CONSIGNE - Selon l'extrait consacré aux structures conditionnelles en français, de quel tour latin le conditionnel français est-il issu ?

EXTRAIT -
↓↓↓
8Grâce à s0, il est aisé de contraindre temporellement la perspective adoptée sur une SCH, soit productivement, soit par un ancrage conventionnalisé dans un tour. Les relations temporelles exactes entre s1 et s2 sont contextuellement calculées et ne seront pas évoquées.

9Je considérerai que le français présente trois types sémantiques de SCH pertinents pour le problème étudié [5], à savoir :

10

  • les SCH de sens contrefactuel présent [6] vivace (CfPRv) (si + P-PR, Q-FUT) d’où le conditionnel est exclu ;
  • les SCH contrefactuelles présentes « moins vivace » (CfPRmv) (si +P-IMPF, Q-COND) où s1 et s2 sont des alternatives actives en s0, au moins dans le futur, même si elles sont improbables et, de fait, inaccessibles depuis la localisation temporelle actuelle de s0 ;
  • et les SCH contrefactuelles passées (CfPA) (si + P-PQP, Q-COND.PA) ni s1 ni s2 ne sont des possibilités actives en s0 ; elles peuvent dans certains contextes avoir été accessibles depuis une situation antérieure à s0 (en cas de backtracking ; Ramchand 2018) mais cela n’est pas garanti a priori.

11La situation perspectivale des trois types peut être présente (toutes les trois peuvent être compatibles avec des adverbiaux présents si leurs verbes sont statifs et les contextes appropriés, cf. (4)). Inversement, seules les SCH de sens CfPA sont compatibles avec des adverbiaux cadratifs de sens passé.

(4) S’il {est / était / avait été} malade aujourd’hui, ce {sera / serait / aurait été} la grippe. [7]
(5) S’il avait été malade l’an dernier, ça aurait été la grippe.
(6) *S’il {est/était} malade l’an dernier, ce {sera/serait} la grippe.

12Les SCH CfPA sont aussi le seul type qui implique[8] la fausseté des contenus propositionnels P et Q, relativement au contexte contemporain de la situation de perspective. Je qualifierai donc les structures de sens CfPRv et CfPRmv de contrefactuelles ouvertes (CFO) – car elles ont des alternatives actives dans la situation d’énonciation – et les opposerai aux contrefactuelles CfPA, qui sont elles des contrefactuelles fermées (CFF) – car elles n’ont pas d’alternatives actives dans la situation de l’énonciation (tout au plus peuvent-elles parfois en avoir eu depuis une s0 passée).

2.2.  L’argumentaire sémantique

13Utilisons à présent cet appareillage théorique pour construire un argumentaire sémantique contre les analyses monosémistes/polysémistes fortes. Du fait que le COND français est issu de la morphologisation du tour latin cantare habebam et qu’il avait initialement une interprétation de type déontique passée (Coleman 1971 ; Fleischman 1982 ; Bourova 2007 ; Bourova & Tasmowski 2007), je déduirai que son étymon avait un ancrage perspectivale passé, contrairement aux structures CfPRmv marquées au conditionnel, qui depuis le vieux français, ont un ancrage présent. Un changement sémantique est donc intervenu dans l’intervalle.
↑↑↑
Entrées de données recueillies
↓↓↓
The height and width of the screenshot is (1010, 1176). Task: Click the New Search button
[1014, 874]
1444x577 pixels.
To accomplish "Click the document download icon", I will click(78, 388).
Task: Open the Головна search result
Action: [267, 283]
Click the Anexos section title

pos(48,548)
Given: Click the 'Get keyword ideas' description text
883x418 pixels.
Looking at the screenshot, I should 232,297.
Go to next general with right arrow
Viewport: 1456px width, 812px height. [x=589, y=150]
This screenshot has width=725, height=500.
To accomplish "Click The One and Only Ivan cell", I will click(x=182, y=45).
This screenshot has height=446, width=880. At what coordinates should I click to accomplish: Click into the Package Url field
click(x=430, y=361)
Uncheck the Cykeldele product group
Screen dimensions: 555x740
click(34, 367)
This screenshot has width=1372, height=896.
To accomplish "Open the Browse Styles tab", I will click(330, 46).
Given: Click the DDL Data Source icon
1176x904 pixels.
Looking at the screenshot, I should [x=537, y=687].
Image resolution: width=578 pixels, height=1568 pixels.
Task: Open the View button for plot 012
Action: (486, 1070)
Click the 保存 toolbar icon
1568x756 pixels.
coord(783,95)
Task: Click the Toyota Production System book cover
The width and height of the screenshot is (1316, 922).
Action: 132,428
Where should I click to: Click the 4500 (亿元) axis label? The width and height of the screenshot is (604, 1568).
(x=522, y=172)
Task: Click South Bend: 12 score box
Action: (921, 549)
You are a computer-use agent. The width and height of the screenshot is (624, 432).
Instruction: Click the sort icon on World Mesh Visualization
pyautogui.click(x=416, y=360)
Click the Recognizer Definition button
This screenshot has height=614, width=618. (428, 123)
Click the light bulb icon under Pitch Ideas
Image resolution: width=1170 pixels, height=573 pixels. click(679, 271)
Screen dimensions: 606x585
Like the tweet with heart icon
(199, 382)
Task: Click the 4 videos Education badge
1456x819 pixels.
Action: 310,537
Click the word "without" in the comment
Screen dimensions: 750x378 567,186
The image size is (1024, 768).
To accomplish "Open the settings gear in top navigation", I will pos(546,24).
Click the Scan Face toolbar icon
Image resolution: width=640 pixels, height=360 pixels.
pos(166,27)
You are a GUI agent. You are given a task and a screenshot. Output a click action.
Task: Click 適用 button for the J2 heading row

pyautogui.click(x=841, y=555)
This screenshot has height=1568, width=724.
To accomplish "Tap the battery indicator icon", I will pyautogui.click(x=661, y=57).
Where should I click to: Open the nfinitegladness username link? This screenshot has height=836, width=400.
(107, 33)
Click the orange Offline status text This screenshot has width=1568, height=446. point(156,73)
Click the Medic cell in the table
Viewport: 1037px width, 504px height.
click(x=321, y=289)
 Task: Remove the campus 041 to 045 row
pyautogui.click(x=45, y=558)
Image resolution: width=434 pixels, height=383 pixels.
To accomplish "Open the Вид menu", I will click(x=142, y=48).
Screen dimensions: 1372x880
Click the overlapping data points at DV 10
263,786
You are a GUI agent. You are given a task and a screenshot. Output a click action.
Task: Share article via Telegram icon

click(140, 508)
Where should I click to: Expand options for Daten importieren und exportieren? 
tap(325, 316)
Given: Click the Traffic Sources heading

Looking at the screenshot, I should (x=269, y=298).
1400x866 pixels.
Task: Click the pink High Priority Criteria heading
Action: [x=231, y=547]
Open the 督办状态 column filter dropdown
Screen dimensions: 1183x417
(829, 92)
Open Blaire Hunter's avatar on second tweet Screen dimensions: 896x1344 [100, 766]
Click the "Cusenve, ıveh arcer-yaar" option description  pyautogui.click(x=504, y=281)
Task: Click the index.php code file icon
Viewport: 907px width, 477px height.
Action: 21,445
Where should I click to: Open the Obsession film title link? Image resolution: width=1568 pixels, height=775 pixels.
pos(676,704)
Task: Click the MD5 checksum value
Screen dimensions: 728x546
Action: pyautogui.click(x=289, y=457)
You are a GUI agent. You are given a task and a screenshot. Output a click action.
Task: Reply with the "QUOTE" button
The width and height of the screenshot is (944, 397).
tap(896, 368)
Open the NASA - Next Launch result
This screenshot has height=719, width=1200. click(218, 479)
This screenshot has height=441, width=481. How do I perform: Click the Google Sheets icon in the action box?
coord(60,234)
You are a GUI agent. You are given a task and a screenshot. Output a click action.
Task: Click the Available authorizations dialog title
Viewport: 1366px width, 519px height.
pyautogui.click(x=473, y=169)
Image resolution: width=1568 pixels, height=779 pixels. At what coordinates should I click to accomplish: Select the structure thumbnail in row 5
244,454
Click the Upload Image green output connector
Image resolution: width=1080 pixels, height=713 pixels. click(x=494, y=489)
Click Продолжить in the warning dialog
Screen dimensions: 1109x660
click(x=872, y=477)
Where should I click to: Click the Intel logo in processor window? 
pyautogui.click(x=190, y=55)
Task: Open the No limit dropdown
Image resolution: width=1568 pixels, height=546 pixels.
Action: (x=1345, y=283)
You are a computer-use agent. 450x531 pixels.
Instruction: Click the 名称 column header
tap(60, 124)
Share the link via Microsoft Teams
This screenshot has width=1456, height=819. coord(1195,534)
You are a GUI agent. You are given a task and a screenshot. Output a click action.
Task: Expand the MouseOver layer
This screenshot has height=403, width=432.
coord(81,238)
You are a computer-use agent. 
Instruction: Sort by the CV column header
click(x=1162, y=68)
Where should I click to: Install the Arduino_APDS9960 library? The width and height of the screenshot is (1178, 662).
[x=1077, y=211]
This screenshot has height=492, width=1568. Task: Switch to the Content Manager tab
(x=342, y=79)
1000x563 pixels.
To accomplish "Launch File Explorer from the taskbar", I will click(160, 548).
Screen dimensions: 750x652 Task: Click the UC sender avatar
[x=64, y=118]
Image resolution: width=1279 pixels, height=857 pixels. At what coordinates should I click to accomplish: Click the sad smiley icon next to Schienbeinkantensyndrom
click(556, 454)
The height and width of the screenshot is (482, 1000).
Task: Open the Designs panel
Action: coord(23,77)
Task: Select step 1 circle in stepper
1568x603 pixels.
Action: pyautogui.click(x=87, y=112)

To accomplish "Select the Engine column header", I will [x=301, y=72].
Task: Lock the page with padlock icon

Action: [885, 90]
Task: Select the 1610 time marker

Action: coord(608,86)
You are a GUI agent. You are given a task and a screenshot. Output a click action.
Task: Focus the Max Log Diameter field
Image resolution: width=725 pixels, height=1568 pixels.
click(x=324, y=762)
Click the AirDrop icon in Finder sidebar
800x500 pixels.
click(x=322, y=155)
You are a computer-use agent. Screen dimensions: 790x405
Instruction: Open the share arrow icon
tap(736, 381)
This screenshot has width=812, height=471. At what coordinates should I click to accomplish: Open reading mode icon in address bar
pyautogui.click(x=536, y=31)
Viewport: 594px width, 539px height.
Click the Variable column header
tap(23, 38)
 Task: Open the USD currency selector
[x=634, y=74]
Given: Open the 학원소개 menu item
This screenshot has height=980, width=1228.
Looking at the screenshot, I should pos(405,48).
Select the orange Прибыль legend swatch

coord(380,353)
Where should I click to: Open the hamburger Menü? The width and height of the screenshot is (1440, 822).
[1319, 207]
↑↑↑
RÉPONSE - Le conditionnel français est issu de la morphologisation du tour latin cantare habebam.